TEXTO DE ORIGEN →
La masacre se extendió por Ruanda, y pronto se hizo evidente que aquello era más que un estallido espontáneo de odio; era un intento planificado para destruir a toda la población tutsi al completo, desde bebés hasta ancianos. Cuando terminó unos meses más tarde, alrededor de 800.000 tutsis habían muerto —una muy amplia proporción de la población tutsi—, al igual que numerosos hutus que se habían opuesto a los líderes genocidas. Solo concluyó debido a que el ejército —dominado por los hutus, y profundamente involucrado en el genocidio— se había mostrado incapaz de rechazar a las fuerzas invasoras, las cuales habían llegado a capturar Kigali y estaban avanzando para tomar el control del resto del territorio. La victoria militar «tutsi» produjo entonces una oleada de refugiados «hutu» en el colindante Zaire. En otoño de 1994, muchos de los soldados, milicianos y matones responsables del genocidio se habían juntado en los campos de refugiados con niños, mujeres y hombres que huían. Aquellas milicias genocidas intimidaban a otros refugiados para que participaran en incursiones de castigo en Ruanda, y los contraataques del nuevo gobierno ruandés estaban causando estragos tanto entre los civiles como entre las milicias.

ENUNCIADO → Indica si cada afirmación coincide con el texto sobre el genocidio en Ruanda: (a) la matanza terminó porque el ejército no logró frenar a las fuerzas invasoras; (b) los refugiados hutus huyeron a Uganda; (c) entre los muertos solo hubo tutsis. Responde sí o no y cita textualmente las palabras que lo deciden. El material no tiene relación con el texto.

DATOS PROPORCIONADOS →
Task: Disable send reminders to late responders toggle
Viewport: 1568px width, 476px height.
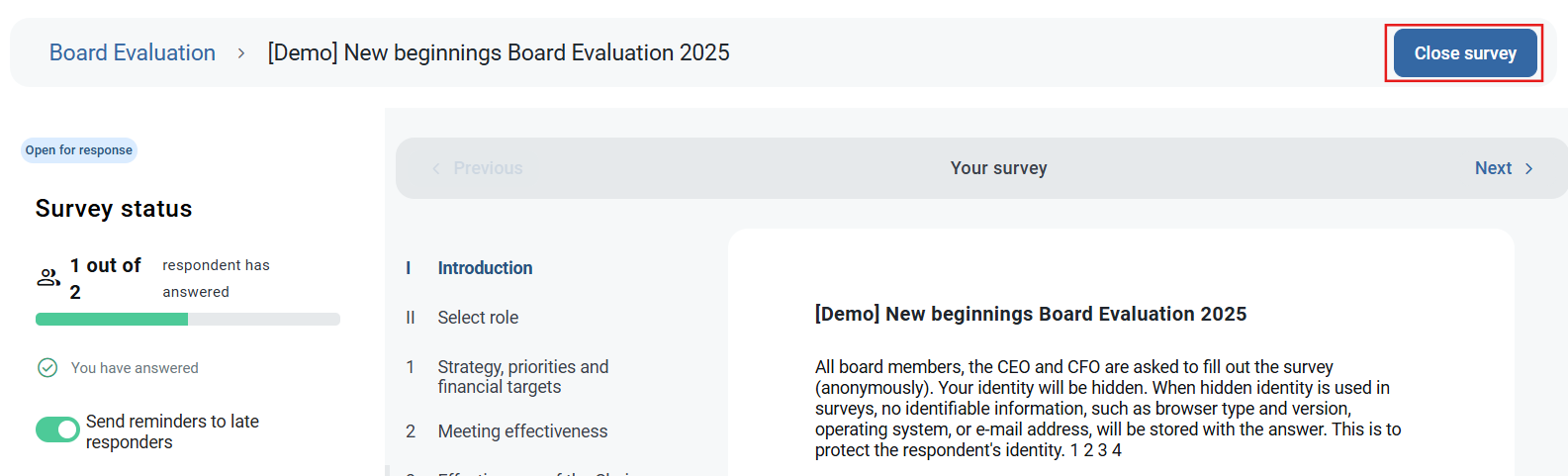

RESULTADO →
(a) Sí: «Solo concluyó debido a que el ejército —dominado por los hutus, y profundamente involucrado en el genocidio— se había mostrado incapaz de rechazar a las fuerzas invasoras».
(b) No: «produjo entonces una oleada de refugiados «hutu» en el colindante Zaire».
(c) No: «al igual que numerosos hutus que se habían opuesto a los líderes genocidas».